* _Objectif A_: Recopiez sans rien changer le passage du texte sur le repeuplement des chasses de montagne qui commence aux mots « Question urgente à » et se termine après « conditions de succès. ».

======== Texte fourni

Question urgente à solutionner, celle du repeuplement de nos
chasses de montagne. Essayons d’en fixer les grandes lignes, j’insiste tout
d’abord sur la nécessité d’un gardiennage sérieux et d’un piégeage constant.
Ces deux conditions essentielles sont loin, je le crains, d’être partout
observées. Il appartient aux organisations cynégétiques régionales d’y veiller
et de consentir les sacrifices financiers qui ne peuvent généralement pas
rester à l’unique charge des groupements locaux. Il va de soi que dans les
réserves, nationales ou autres, cette double action des gardes sera portée au
maximum d’efficacité. Là encore, je crains que nous ne soyons loin de
l’optimum, faute d’un personnel assez nombreux.
Supposons que s’améliorent promptement ces conditions de succès.
Je le souhaite et j’y crois. Et voyons ce qu’il peut advenir du repeuplement en
gibier à plumes d’une part, en gros gibier d’autre part.
Grands et petits tétras, gelinottes, bartavelles constituent
notre avifaune montagnarde. J’omets à dessein la perdrix rouge, qui peut
voisiner avec la bartavelle, la perdrix grise de montagne, habituée des hauts
sommets, enfin le lagopède, très localisé à la limite supérieure de la
végétation arbustive. Je signale seulement la réussite en basse montagne, dans
certaines vallées des Alpes, comme celle d’Oisans, du faisan, sur des terres
bien cultivées, entrecoupées de bois et broussailles, de ravinements
torrentiels, avec du sable, de l’eau, beaucoup d’insectes et de sauterelles,
donc en un milieu très favorable. Essais méritoires, tentés, je crois, de 1927
à 1938, et qui valent d’être poursuivis.
J’abandonne la gelinotte malgré mon faible pour ce gibier
exquis, si agréable à soupeser avant la mise dans le carnier. Trop instable,
trop fantasque cette vagabonde, pour un repeuplement méthodique. Si nous
voulons maintenir la gelinotte en son habitat normal, des Ardennes à la
Lorraine, à la Franche-Comté, au Bugey, enfin aux Alpes vertes, soyons
impitoyables pour les colleteurs, les affûteurs à l’appeau, et détruisons avec acharnement
les renards, martes, herminettes, chats-harets, les rapaces et autres brigands
de l’air et des bois. Songez qu’en certaines montagnes les fauves sont si bien
implantés que leurs allées et venues au pied des corniches tracent une
véritable piste, « le sentier du sauvage », comme l’appellent parfois
nos bûcherons. Alors, retroussons nos manches, piégeons et surveillons.
Même genre de protection pour la bartavelle, dont il serait
toutefois intéressant d’essayer quelques lâchers d’oiseaux bagués dans les
rebords montagneux à l’est du Massif central, en choisissant des zones dont le
sol et l’exposition correspondraient au terrain que ce bel oiseau fréquente
dans les Alpes. Je ne serais pas éloigné de croire, d’après certains documents,
que de telles introductions aient été tentées en Auvergne.

================
======== Extraits des entrées

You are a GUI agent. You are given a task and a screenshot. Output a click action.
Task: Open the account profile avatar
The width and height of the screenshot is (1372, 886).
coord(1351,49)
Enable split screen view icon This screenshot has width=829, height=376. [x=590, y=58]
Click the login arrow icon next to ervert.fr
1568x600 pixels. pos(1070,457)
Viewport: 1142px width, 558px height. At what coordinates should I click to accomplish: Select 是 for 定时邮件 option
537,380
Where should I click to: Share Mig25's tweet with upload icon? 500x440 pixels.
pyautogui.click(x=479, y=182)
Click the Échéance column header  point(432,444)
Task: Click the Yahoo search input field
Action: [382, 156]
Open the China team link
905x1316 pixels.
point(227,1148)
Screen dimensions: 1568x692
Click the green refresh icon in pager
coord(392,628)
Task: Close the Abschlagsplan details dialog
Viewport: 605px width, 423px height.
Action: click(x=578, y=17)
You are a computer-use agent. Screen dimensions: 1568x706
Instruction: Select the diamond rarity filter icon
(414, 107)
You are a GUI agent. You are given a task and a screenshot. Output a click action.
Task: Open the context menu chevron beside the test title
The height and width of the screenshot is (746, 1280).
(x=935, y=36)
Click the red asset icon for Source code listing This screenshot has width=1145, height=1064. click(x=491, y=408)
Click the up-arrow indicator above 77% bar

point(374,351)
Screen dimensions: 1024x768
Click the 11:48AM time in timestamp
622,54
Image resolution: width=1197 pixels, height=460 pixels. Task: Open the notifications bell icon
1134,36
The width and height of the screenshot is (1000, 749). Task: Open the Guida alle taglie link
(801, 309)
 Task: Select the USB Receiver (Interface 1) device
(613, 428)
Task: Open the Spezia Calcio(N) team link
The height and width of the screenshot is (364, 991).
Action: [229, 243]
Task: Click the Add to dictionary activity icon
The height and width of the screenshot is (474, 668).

================

* _Objectif B_: Comptez les lignes des entrées où figure la chaîne « This », puis indiquez seulement ce nombre.

* _Résultat attendu A_:
Question urgente à solutionner, celle du repeuplement de nos
chasses de montagne. Essayons d’en fixer les grandes lignes, j’insiste tout
d’abord sur la nécessité d’un gardiennage sérieux et d’un piégeage constant.
Ces deux conditions essentielles sont loin, je le crains, d’être partout
observées. Il appartient aux organisations cynégétiques régionales d’y veiller
et de consentir les sacrifices financiers qui ne peuvent généralement pas
rester à l’unique charge des groupements locaux. Il va de soi que dans les
réserves, nationales ou autres, cette double action des gardes sera portée au
maximum d’efficacité. Là encore, je crains que nous ne soyons loin de
l’optimum, faute d’un personnel assez nombreux.
Supposons que s’améliorent promptement ces conditions de succès.

* _Résultat attendu B_: 2